Start of MATERIAL SHOWN

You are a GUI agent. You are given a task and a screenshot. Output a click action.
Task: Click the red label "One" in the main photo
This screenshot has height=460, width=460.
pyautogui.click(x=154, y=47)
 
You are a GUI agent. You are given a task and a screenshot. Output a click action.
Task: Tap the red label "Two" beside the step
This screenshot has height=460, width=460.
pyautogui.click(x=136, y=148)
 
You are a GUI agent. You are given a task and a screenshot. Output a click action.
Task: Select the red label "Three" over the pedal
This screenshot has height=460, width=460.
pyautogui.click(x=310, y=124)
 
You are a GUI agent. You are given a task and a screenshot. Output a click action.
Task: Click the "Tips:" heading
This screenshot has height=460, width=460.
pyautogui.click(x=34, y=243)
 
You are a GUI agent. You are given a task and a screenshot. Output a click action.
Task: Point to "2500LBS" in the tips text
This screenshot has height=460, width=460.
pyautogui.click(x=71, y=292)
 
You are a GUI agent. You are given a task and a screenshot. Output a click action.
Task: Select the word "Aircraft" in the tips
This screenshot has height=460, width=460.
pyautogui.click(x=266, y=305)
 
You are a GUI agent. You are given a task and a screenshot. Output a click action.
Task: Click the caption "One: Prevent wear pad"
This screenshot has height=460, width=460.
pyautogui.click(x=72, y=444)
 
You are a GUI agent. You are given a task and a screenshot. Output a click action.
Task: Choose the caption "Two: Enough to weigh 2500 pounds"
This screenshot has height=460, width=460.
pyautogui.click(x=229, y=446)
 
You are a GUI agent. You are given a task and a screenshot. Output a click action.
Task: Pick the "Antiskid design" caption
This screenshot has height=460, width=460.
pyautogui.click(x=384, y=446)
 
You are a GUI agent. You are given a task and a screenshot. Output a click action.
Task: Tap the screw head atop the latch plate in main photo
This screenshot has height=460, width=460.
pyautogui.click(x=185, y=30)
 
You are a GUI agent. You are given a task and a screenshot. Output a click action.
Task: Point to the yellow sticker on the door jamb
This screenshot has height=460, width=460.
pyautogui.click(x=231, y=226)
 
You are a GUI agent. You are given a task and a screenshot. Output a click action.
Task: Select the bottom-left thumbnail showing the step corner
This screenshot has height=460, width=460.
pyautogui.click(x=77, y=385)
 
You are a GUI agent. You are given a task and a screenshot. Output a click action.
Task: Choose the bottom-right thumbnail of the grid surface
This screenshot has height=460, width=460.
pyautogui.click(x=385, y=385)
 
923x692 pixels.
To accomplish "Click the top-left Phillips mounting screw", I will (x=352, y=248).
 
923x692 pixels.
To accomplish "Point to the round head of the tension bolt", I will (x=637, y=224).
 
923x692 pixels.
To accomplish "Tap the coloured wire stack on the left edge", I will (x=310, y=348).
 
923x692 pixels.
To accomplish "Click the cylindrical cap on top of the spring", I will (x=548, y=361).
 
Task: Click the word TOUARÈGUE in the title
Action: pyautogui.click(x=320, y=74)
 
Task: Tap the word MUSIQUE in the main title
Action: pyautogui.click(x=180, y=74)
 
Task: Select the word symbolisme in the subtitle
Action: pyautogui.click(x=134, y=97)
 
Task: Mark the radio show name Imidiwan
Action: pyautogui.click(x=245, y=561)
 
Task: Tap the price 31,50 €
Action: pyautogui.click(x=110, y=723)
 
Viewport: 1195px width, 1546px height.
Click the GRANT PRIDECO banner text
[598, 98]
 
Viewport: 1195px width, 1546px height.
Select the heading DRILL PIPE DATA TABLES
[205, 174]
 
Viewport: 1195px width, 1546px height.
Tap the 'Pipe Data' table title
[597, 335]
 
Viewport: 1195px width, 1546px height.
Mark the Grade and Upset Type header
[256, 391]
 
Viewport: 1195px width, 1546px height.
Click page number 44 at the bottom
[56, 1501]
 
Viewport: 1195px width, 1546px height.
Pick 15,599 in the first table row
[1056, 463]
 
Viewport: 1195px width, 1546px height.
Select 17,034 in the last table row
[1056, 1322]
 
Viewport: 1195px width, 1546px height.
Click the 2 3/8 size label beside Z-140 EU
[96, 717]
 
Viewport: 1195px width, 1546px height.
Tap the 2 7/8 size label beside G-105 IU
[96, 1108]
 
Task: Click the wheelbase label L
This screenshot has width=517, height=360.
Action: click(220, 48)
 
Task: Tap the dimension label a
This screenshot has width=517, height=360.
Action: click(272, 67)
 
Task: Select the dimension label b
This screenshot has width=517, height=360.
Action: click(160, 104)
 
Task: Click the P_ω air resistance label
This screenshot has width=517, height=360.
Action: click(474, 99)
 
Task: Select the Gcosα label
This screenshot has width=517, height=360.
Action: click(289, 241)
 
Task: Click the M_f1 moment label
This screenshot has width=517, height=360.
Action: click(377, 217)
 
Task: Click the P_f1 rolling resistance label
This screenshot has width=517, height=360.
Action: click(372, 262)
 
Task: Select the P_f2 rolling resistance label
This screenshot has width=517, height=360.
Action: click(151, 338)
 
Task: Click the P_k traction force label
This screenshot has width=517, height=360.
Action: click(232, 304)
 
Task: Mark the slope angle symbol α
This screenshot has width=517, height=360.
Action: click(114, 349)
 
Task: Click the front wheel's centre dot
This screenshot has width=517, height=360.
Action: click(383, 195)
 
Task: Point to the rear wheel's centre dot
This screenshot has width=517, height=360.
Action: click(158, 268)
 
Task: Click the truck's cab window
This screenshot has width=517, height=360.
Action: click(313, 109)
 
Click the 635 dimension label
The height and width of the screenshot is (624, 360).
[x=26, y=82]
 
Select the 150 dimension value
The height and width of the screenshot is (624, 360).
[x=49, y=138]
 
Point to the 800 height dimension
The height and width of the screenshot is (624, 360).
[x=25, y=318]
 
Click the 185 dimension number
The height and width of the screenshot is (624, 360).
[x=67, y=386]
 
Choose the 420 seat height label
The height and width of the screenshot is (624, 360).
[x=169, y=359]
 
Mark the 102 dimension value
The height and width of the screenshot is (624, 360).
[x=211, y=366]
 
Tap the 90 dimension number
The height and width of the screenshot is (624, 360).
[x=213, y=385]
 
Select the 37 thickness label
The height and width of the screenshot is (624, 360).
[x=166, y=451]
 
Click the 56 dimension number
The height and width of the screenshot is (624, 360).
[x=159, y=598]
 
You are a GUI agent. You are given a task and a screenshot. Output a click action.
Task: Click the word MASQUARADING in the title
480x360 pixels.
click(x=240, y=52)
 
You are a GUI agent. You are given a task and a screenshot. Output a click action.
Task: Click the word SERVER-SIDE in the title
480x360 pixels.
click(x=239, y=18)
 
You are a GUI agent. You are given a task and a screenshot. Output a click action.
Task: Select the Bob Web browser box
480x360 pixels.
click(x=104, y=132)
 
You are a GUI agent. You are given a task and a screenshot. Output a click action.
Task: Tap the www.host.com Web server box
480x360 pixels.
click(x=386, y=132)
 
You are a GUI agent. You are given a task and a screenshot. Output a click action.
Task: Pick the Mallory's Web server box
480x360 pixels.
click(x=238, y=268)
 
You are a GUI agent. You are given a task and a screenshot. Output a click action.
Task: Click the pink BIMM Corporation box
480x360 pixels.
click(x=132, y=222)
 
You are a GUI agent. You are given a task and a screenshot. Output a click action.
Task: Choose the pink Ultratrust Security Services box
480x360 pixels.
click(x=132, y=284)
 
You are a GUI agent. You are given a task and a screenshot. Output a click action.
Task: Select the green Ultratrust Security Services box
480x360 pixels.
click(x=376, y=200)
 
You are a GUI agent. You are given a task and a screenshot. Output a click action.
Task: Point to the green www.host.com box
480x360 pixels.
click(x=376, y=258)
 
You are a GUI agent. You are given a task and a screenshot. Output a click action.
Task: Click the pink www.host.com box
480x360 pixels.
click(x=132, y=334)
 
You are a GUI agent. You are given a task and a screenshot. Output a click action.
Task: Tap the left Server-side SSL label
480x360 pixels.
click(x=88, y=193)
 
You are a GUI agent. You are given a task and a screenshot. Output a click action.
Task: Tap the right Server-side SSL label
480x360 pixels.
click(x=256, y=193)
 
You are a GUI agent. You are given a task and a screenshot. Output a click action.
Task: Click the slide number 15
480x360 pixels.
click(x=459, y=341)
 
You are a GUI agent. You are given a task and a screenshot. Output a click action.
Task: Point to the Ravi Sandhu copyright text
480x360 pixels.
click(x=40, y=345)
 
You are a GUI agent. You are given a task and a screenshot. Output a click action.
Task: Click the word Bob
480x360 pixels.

End of MATERIAL SHOWN

[INSTRUCTIONS FOR THE TASK] Render part of the material above as a Markdown table with the columns "No." and "Line", numbering each row and leaving out blank lines. Begin at the line that has "Click the 635 dimension label" and stop after the line that has "[x=169, y=359]".

[RESPONSE TO THIS EXERCISE]
| No. | Line |
|---|---|
| 1 | Click the 635 dimension label |
| 2 | The height and width of the screenshot is (624, 360). |
| 3 | [x=26, y=82] |
| 4 | Select the 150 dimension value |
| 5 | The height and width of the screenshot is (624, 360). |
| 6 | [x=49, y=138] |
| 7 | Point to the 800 height dimension |
| 8 | The height and width of the screenshot is (624, 360). |
| 9 | [x=25, y=318] |
| 10 | Click the 185 dimension number |
| 11 | The height and width of the screenshot is (624, 360). |
| 12 | [x=67, y=386] |
| 13 | Choose the 420 seat height label |
| 14 | The height and width of the screenshot is (624, 360). |
| 15 | [x=169, y=359] |